**Data for this task:**
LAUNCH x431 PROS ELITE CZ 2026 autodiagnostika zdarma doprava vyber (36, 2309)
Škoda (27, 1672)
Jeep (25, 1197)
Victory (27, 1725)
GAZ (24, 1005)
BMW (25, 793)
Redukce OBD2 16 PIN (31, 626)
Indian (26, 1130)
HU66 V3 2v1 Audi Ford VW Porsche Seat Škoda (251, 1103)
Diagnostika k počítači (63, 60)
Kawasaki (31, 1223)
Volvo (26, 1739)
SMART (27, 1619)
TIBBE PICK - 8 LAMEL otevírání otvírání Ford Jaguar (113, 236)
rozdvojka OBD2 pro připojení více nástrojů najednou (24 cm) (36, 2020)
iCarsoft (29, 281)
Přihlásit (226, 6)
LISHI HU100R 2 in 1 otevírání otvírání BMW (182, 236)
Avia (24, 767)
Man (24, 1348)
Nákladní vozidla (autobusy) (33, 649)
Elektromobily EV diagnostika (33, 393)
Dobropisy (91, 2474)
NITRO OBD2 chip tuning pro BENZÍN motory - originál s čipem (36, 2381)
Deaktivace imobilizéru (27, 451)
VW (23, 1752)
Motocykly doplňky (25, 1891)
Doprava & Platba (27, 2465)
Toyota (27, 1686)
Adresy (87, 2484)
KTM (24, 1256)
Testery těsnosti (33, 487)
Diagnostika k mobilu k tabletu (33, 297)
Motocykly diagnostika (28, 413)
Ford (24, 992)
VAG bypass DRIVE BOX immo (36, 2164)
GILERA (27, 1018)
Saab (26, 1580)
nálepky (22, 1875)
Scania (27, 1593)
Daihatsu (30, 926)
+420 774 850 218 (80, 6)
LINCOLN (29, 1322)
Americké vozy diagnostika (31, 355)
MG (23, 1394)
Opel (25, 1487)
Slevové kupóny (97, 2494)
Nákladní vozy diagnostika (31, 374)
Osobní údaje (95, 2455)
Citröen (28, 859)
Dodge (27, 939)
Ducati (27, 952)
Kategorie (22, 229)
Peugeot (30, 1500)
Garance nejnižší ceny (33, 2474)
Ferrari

**Exercise directions:** From the data above, pick out every line that contains the string "Nákladní" and copy each one.

**Exercise answer:**
Nákladní vozidla (autobusy) (33, 649)
Nákladní vozy diagnostika (31, 374)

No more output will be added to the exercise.